- [Objectif énoncé 1]: Réécrivez les enregistrements, de la ligne contenant « How do I perform: Cancel » jusqu'à la fin des enregistrements, en remplaçant « Skills Matrix » par « Team Roster » et en laissant tout le reste inchangé. N'incluez pas les images dans la réponse.

L’affaire est terminée, mais a coûté cher : le peloton Lamothe d’Argy a perdu, en tués et blessés, plus de la moitié de ses hommes, les deux autres ont aussi subi des pertes sérieuses, et je suis le seul à « m’en tirer » avec deux tués et deux blessés.
En revenant vers le village, je trouve les corps d’un officier et de deux hommes du bataillon de choc ; ils ont été tués par-derrière. Apparemment, des Allemands étaient restés dans une des maisons dépassées par l’attaque et ils s’étaient ainsi débarrassés de leurs assaillants avant de s’enfuir.
Le combat terminé, les ambulancières viennent ramasser les corps, désormais raidis par le froid dans la position qu’ils avaient en mourant et c’est un étrange spectacle de voir ces deux jeunes femmes se saisir des cadavres et les entasser les uns sur les autres dans leur ambulance. Nous avons eu 24 tués, dont 5 officiers.
Plus tard, le colonel Gambiez vient féliciter Vallon, le commandant du groupe de commandos, et je suis témoin de l’échange suivant :
Le commandant : « Merci, mon colonel, mais nous avons subi de lourdes pertes en hommes et en officiers. »
Le colonel, lui mettant la main sur l’épaule : « Ah, Vallon, vous serez toujours un sentimental. »

- [Objectif énoncé 2]: Condensez en deux phrases le paragraphe du récit qui commence par « Le combat terminé », en conservant ses faits principaux.

- [Jeu d'enregistrements]:
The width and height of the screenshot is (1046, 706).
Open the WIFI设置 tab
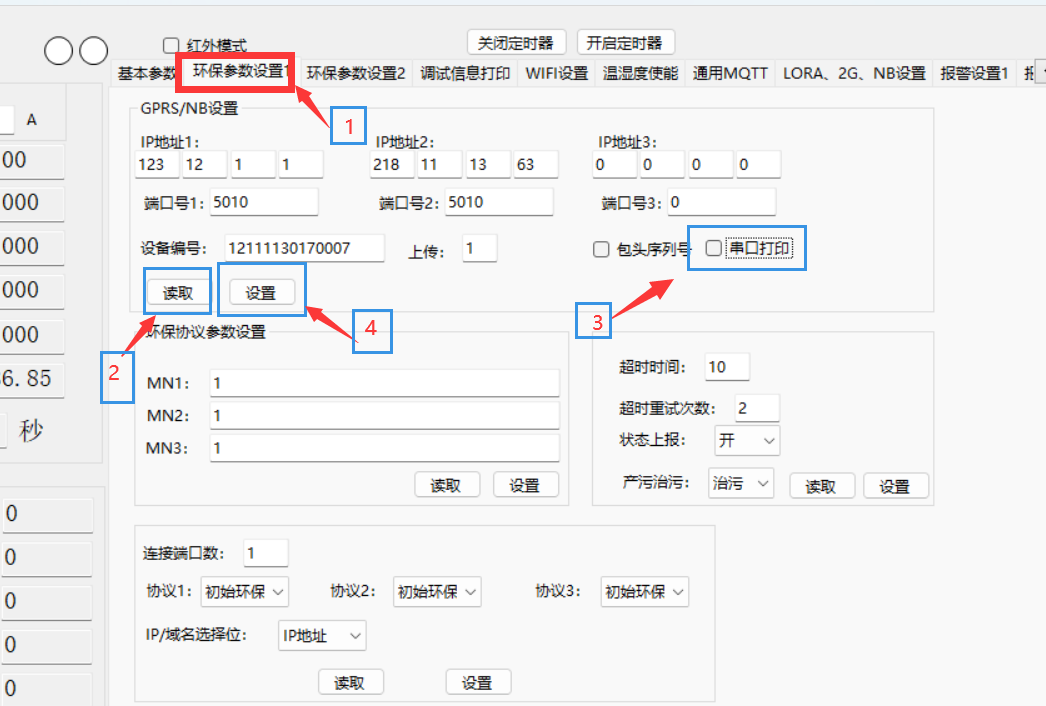tap(557, 73)
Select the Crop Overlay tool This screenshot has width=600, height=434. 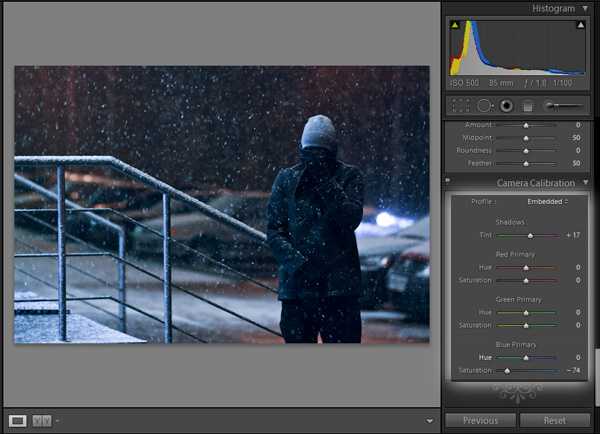point(460,105)
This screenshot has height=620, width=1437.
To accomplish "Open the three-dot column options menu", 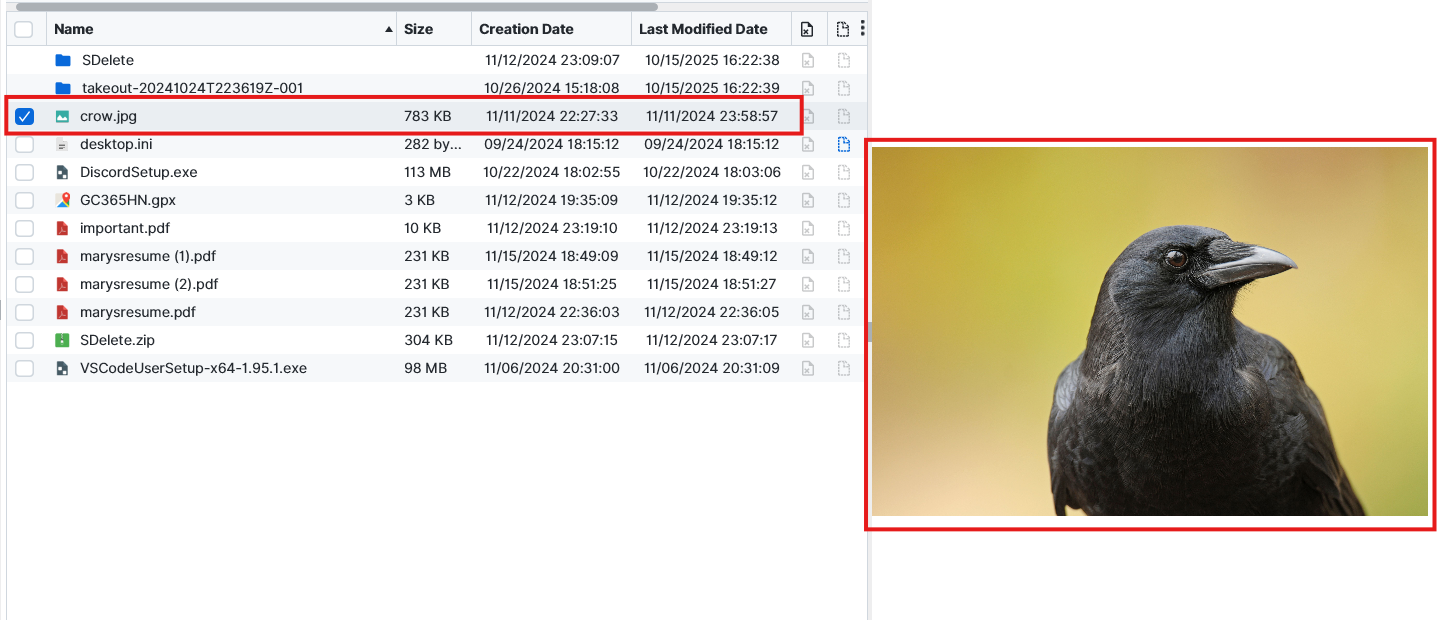I will click(862, 29).
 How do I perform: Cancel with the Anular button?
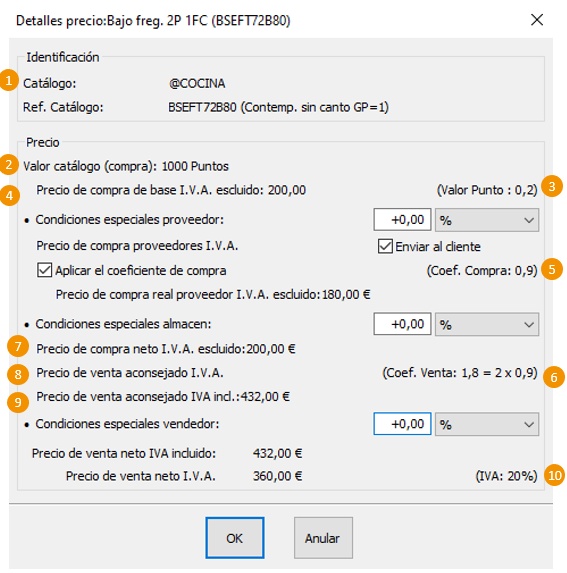pos(323,538)
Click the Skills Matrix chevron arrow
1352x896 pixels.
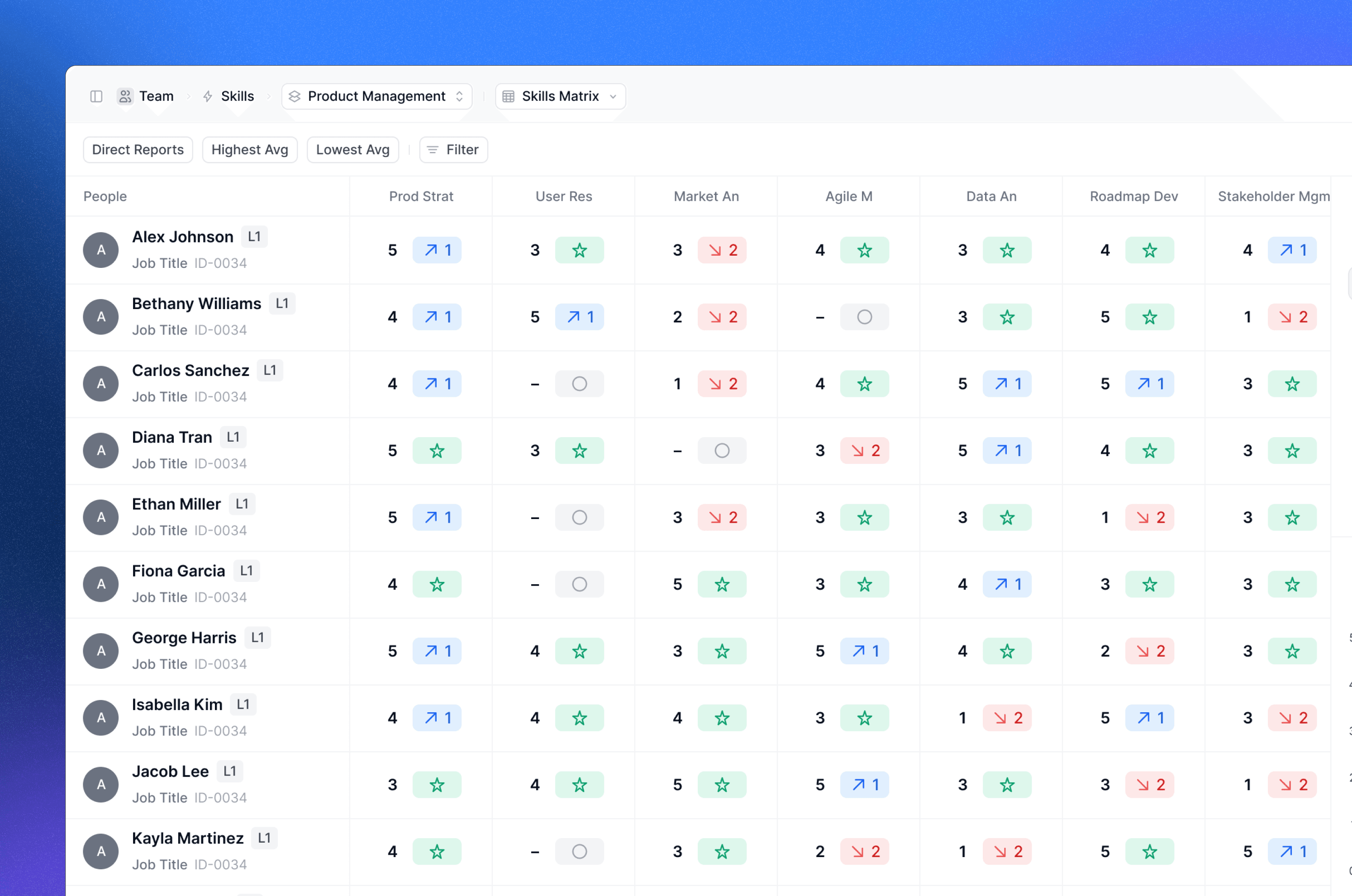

- [Solution détaillée 1]:
 How do I perform: Cancel with the Anular button?
pos(323,538)
Click the Team Roster chevron arrow
1352x896 pixels.

- [Solution détaillée 2]: Une fois le combat fini, deux jeunes ambulancières ramassent les corps, raidis par le froid dans la position où ils sont morts, et les entassent dans leur ambulance. Les pertes s'élèvent à 24 tués, dont 5 officiers.